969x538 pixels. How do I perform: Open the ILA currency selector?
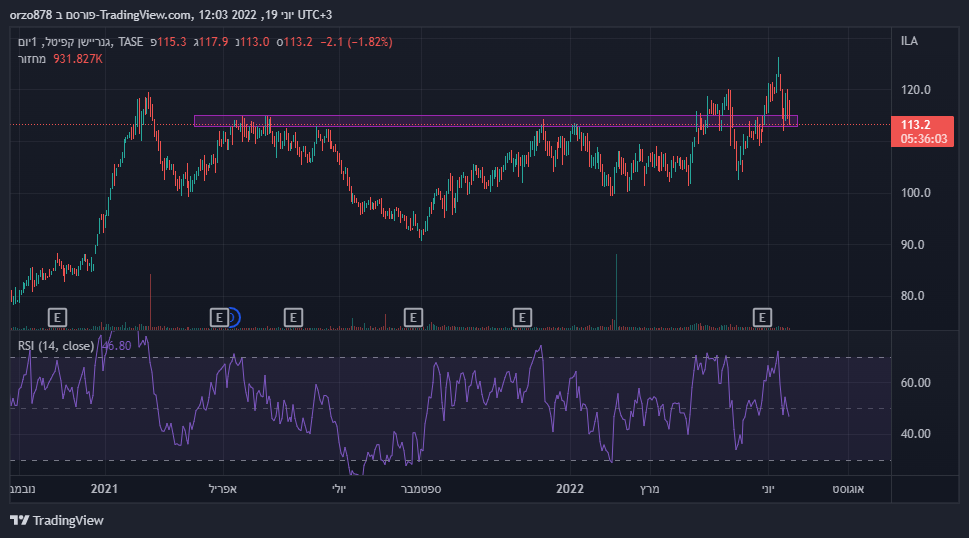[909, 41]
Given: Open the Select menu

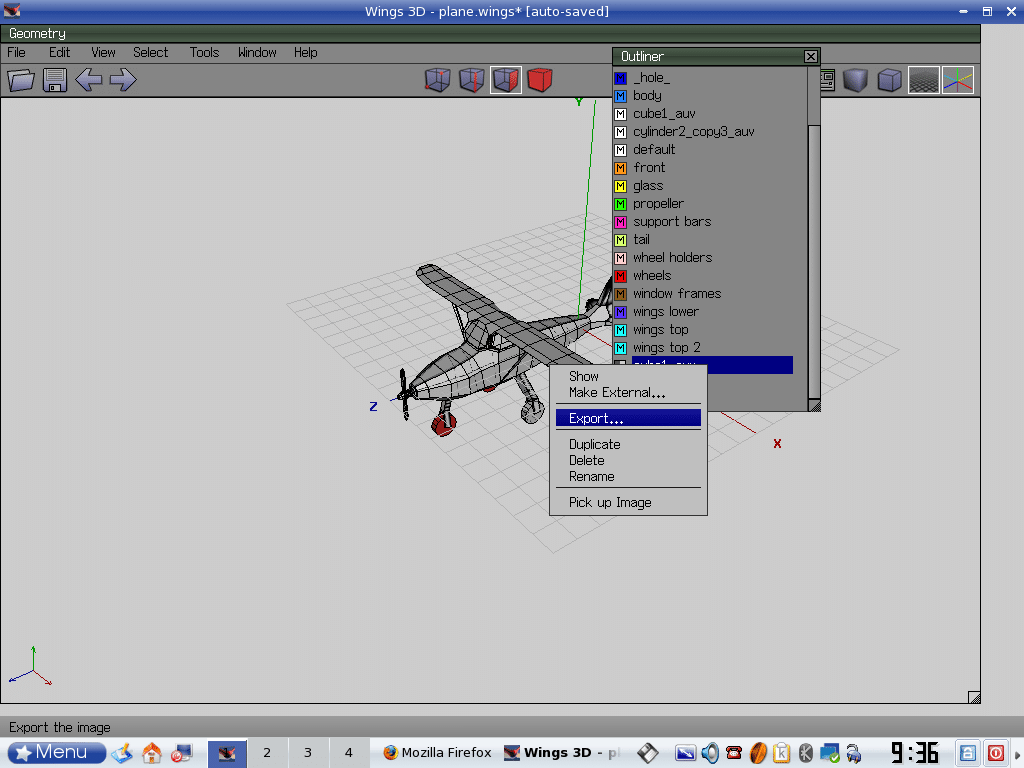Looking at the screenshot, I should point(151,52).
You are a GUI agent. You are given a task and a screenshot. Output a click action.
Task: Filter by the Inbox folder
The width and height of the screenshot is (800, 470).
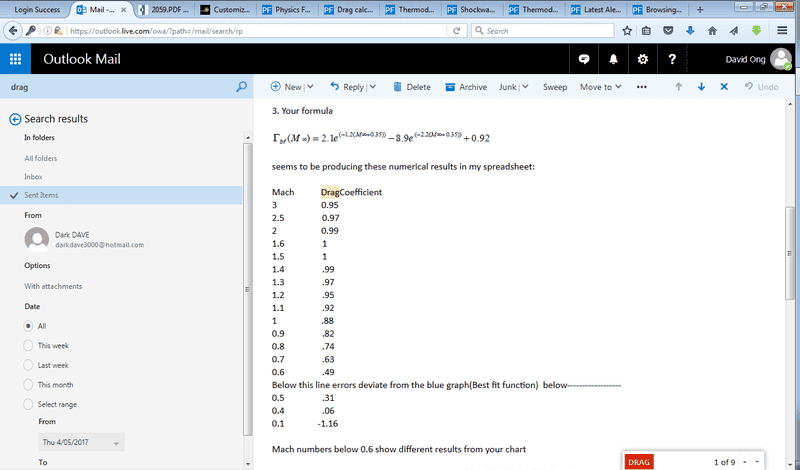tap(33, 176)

--

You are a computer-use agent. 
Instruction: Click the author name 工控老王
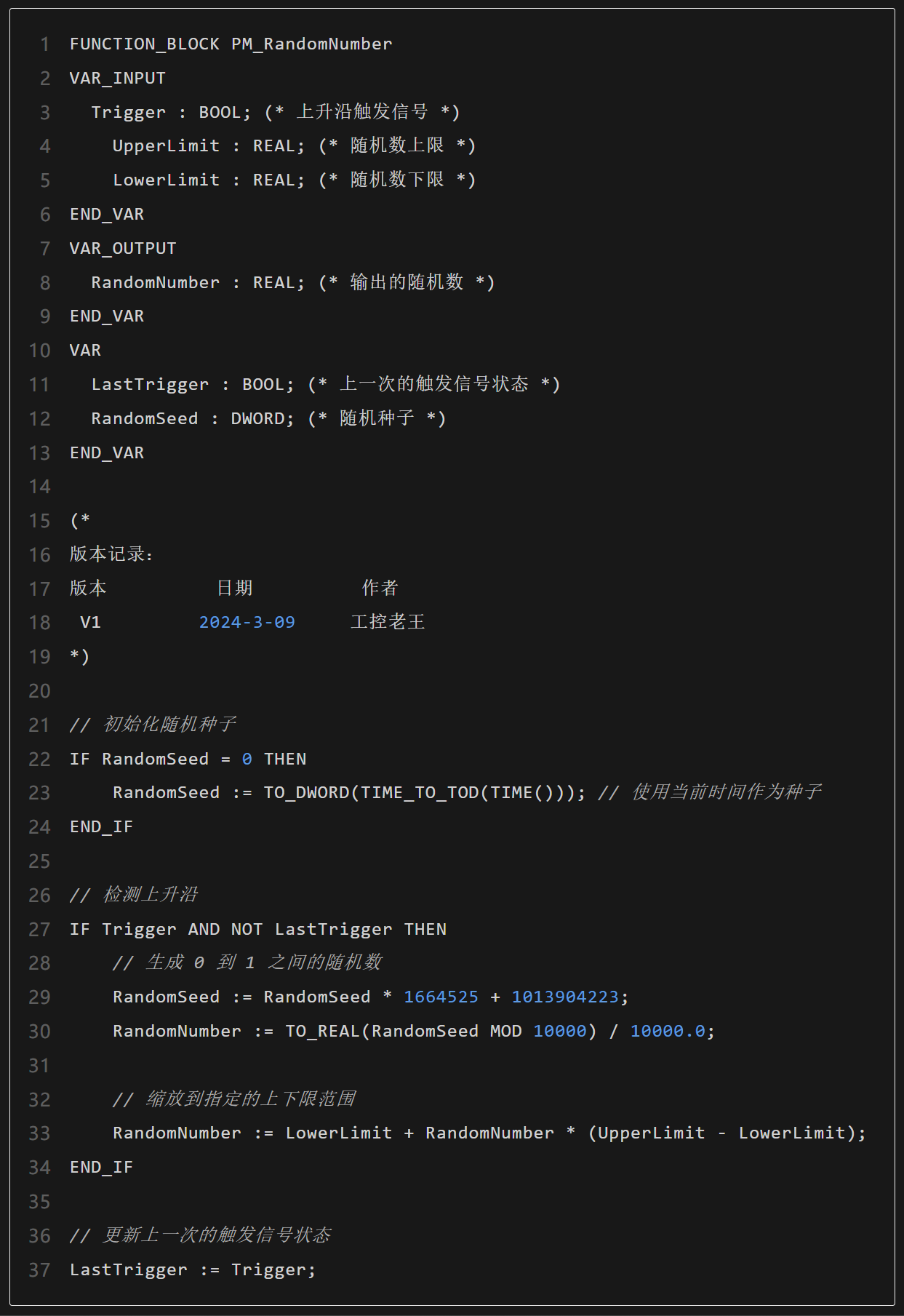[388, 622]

--

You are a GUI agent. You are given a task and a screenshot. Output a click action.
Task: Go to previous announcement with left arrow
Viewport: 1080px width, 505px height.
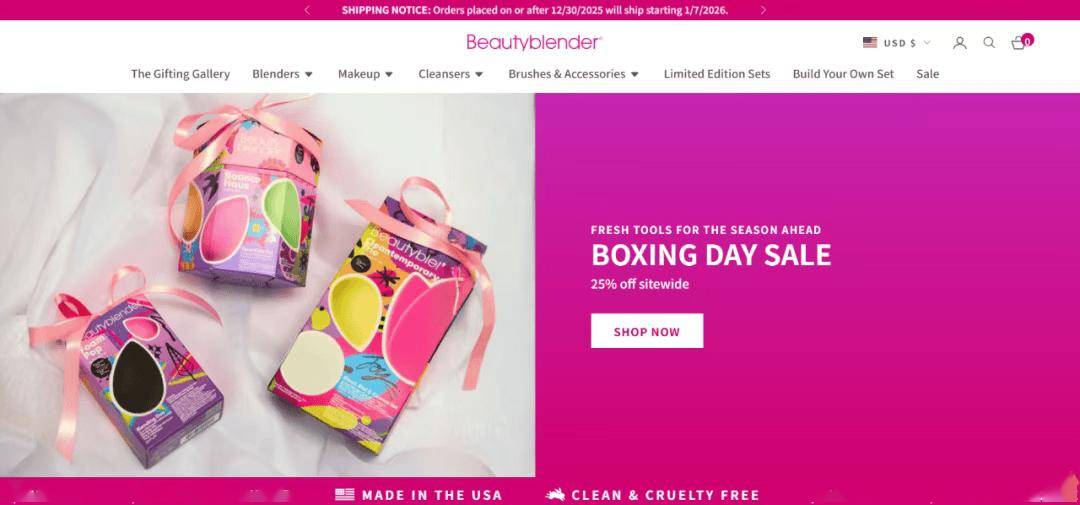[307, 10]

**Work to complete**.
Look above for the line with "969x538 pixels. How" and the line with "Task: Filter by the Inbox folder", then copy exactly the lines from the first through the second, both kept, with no pictures.

**Reply**.
969x538 pixels. How do I perform: Open the ILA currency selector?
[909, 41]
Given: Open the Select menu

Looking at the screenshot, I should point(151,52).
You are a GUI agent. You are given a task and a screenshot. Output a click action.
Task: Filter by the Inbox folder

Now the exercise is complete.